Lansing politicians want to bring film production subsidies back to Michigan. House Bills 4907 and 4908, which may be voted on during the lame-duck session, would offer a transferable tax credit for up to 30% of production expenditures and could cost taxpayers $2.1 billion over the next 10 years.
Michigan should give two thumbs down to this legislation. The state’s previous film subsidy program was a $500 million bomb that created no permanent jobs and failed to develop a local film industry. But subsidizing Hollywood could bring public health problems as well.
Taxpayer subsidies may contribute to higher rates of teen smoking, according to a 2009 study by Jonathan R. Polansky and Stanton A. Glantz for the University of California, San Francisco's Center for Tobacco Control Research and Education. Glantz and Polansky report that 1.1 million youths have been induced to smoke from imagery in films, and nearly 32% of them will later die of tobacco-induced diseases. It is important, the study says, to examine the degree to which states subsidize harmful imagery.
Thirty-five of the 147 movies released in the United States in 2008 were filmed in states that subsidized movies and “contributed 71 percent of the 11.4 billion tobacco impressions delivered to U.S. theater audiences by youth related films,” Polansky and Glantz write. One of those, the authors say, was underwritten by Michigan taxpayers: “Semi-Pro,” starring Will Farrell and Woody Harrelson, was filmed in Genesee County.
The reader may balk at the suggestion that adolescents who watch a cinematic depiction of smoking would therefore pick up the habit. But there is a lot of scholarship to suggest as much. A Dartmouth Medical School study published in 2003 found that the 10–14-year-olds with the highest exposure to smoking in films were 2.6 times more likely to start smoking than those with the least exposure.
Reviving film incentives would undermine another of the state’s programs. Michigan will spend nearly $3 million in general fund dollars through fiscal 2025 on its smoking prevention program. Does it make sense to also fund a program that encourages teens to smoke?

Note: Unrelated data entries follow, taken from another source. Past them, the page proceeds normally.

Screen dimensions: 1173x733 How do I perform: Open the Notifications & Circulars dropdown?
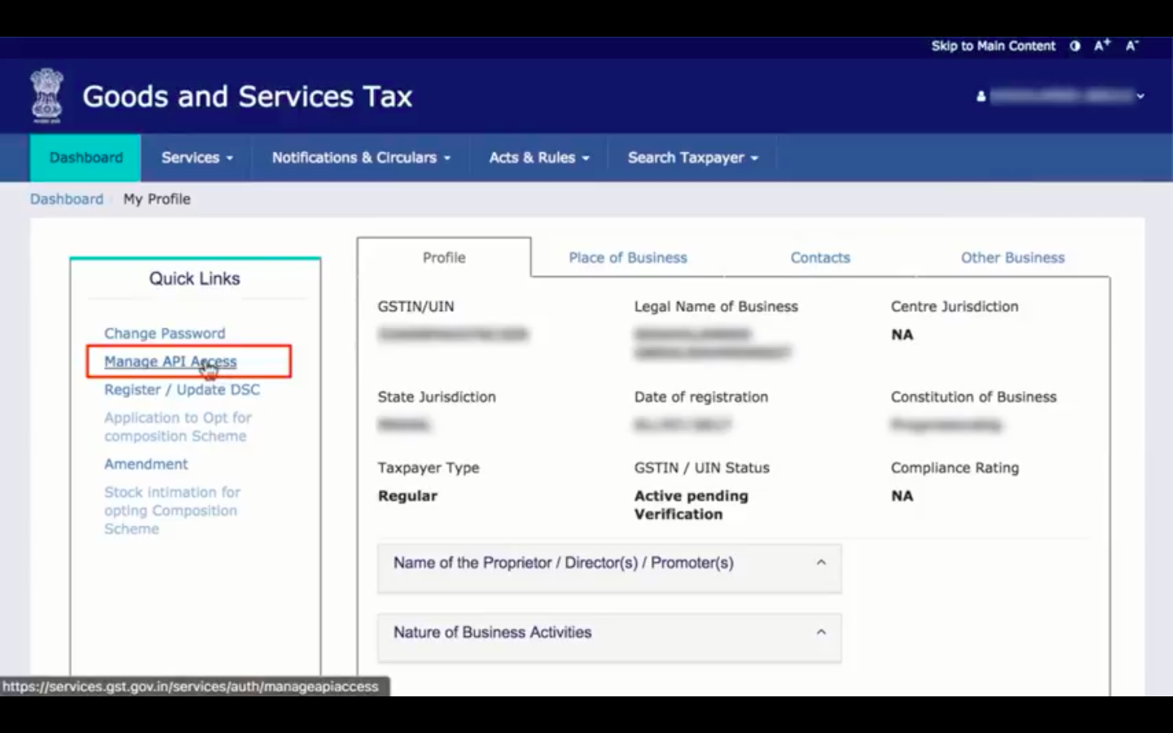359,157
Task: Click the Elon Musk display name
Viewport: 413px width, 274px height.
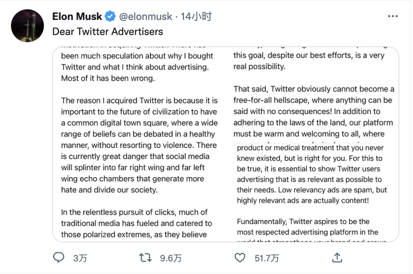Action: 77,16
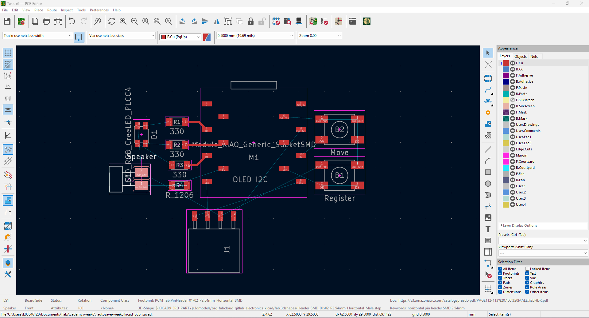Open the Inspect menu
589x318 pixels.
tap(67, 10)
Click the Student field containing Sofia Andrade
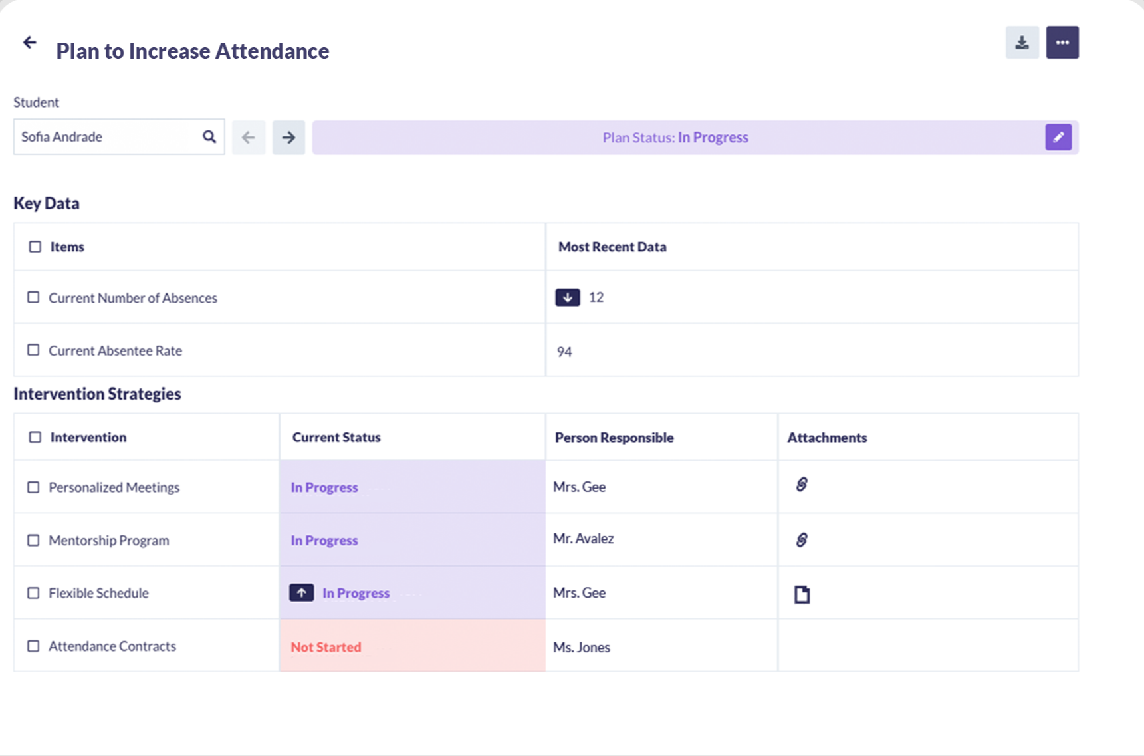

We’ve been here before. Between 2008 and 2015 the state ran a film subsidy program that wasted $500 million before Gov. Rick Snyder pulled the plug. Two state-sponsored studies showed the program to be a flop.
The first of these studies was conducted by a consultant at the request of the state’s jobs agency. The other was done by the nonpartisan Senate Fiscal Agency, and it concluded that the state’s program only generated 11 cents for every dollar invested. Both studies found the program to be a net loser for the treasury.
Other states have come to a similar conclusion.
In July the Rhode Island Department of Revenue published a study of the Ocean State’s 30% transferable film production tax credit and found it wanting. The authors estimated that from 2019 through 2021 Rhode Island’s film credit generated only 9 cents for every dollar invested. This may overestimate the impact of the credit, however, since the study assumed that 100% of film production can be attributed to the incentive.
Late last year, a consultant for the state of New York found that the Empire State’s film tax credit generated only 15 cents for every dollar spent. At least 16 states have conducted their own analyses of their own programs (some more than once) and found them to be net losers.
Academics have also studied film subsidy programs across the country and likewise concluded that they are ineffective. One Georgia study found that taxpayers there were subsidizing film jobs to the tune of $64,000 to $119,000 per job per year. Provided, that is, each film was a direct result of the incentive.
If film subsidies work, their greatest effect appears to be encouraging teens to smoke. The proposed new film incentives contain no restrictions on tobacco imagery. Michigan lawmakers could create a restriction, but it would be better to drop the idea of subsidies altogether.
Film incentive programs are ineffective and expensive economic development tools. The money would be much better spent fixing roads and bridges or cutting taxes for everyone. At a minimum, the state shouldn’t subsidize films that may encourage young, impressionable Americans to take up the very habit states also work to thwart.